On the Emergence of Unstable Modes in an Expanding Domain for Energy-Conserving Wave Equations

TL;DR

This paper investigates how the expansion or contraction of a domain can induce instability in energy-conserving wave equations, such as the nonlinear Schrödinger equation, with applications to Bose-Einstein condensates.

Contribution

It introduces a mechanism for destabilizing stable solutions in energy-conserving wave equations via domain size modulation, extending instability analysis to inhomogeneous settings.

Findings

Domain expansion can trigger modulational instability in nonlinear Schrödinger equations.

Real and Fourier diagnostics effectively monitor instability thresholds.

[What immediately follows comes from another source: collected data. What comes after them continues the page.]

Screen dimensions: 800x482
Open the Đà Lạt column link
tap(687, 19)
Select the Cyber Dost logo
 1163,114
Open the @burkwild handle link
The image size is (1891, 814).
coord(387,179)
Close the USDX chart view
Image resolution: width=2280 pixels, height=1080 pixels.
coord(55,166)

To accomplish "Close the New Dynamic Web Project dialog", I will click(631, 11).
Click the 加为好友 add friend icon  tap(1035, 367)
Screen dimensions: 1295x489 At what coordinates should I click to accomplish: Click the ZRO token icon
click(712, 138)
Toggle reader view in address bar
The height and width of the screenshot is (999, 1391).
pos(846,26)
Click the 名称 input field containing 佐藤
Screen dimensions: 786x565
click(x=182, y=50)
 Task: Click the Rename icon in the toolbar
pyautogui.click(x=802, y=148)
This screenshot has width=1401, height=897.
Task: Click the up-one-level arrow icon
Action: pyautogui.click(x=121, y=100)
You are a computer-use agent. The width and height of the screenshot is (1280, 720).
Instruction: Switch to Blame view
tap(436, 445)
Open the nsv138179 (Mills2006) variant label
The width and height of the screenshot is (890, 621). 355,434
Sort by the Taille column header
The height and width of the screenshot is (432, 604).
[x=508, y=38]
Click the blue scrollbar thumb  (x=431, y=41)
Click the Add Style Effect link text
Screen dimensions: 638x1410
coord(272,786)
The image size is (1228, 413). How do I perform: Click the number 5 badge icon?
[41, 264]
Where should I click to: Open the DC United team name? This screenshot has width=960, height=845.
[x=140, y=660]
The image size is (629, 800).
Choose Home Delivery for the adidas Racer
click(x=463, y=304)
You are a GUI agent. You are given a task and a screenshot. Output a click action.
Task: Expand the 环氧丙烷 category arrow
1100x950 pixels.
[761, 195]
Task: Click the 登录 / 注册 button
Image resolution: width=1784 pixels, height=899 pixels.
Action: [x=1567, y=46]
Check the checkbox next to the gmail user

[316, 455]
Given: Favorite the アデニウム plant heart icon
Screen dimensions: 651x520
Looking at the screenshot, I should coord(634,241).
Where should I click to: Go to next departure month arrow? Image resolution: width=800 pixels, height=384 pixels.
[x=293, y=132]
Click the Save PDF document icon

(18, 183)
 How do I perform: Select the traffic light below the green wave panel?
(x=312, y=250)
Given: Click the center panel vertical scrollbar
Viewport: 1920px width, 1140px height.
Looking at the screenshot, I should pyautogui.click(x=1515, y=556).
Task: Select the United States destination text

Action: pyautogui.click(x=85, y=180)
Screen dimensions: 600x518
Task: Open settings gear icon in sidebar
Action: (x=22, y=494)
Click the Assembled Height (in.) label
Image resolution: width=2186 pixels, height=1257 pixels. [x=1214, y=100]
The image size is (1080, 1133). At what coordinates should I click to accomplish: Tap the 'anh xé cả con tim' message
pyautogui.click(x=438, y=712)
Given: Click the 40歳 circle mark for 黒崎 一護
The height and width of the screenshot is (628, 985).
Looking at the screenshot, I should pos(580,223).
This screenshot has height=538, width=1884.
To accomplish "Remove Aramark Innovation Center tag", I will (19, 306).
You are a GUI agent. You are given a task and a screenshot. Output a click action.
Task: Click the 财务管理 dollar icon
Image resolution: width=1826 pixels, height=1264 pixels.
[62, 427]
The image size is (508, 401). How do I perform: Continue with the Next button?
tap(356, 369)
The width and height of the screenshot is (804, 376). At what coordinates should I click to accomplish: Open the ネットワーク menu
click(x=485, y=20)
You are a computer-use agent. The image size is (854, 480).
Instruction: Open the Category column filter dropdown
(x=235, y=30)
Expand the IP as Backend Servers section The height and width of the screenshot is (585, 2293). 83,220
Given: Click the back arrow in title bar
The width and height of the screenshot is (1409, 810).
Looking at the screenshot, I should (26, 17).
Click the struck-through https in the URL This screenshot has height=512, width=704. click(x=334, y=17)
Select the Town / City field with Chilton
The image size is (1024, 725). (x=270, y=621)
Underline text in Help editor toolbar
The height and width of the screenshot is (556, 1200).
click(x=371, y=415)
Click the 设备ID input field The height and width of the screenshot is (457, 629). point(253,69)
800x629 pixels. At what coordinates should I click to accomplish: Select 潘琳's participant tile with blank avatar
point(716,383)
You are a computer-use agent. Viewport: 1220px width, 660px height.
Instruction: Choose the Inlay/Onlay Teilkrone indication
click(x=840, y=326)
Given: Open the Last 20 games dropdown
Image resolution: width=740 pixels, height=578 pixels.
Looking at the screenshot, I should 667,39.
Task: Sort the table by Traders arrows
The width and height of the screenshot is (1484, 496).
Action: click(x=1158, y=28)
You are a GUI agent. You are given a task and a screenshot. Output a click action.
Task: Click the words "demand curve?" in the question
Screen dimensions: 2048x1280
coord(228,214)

Inhomogeneous potentials modify the manifestation of the instability mechanism.

Abstract

Motivated by recent work on instabilities in expanding domains in reaction-diffusion settings, we propose an analog of such mechanisms in energy-conserving wave equations. In particular, we consider a nonlinear Schr{\"o}dinger equation in a finite domain and show how the expansion or contraction of the domain, under appropriate conditions, can destabilize its originally stable solutions through the modulational instability mechanism. Using both real and Fourier spacediagnostics, we monitor and control the crossing of the instability threshold and, hence, the activation of the instability. We also consider how the manifestation of this mechanism is modified in a spatially inhomogeneous setting, namely in the presence of an external parabolic potential, which is relevant to trapped Bose-Einstein condensates.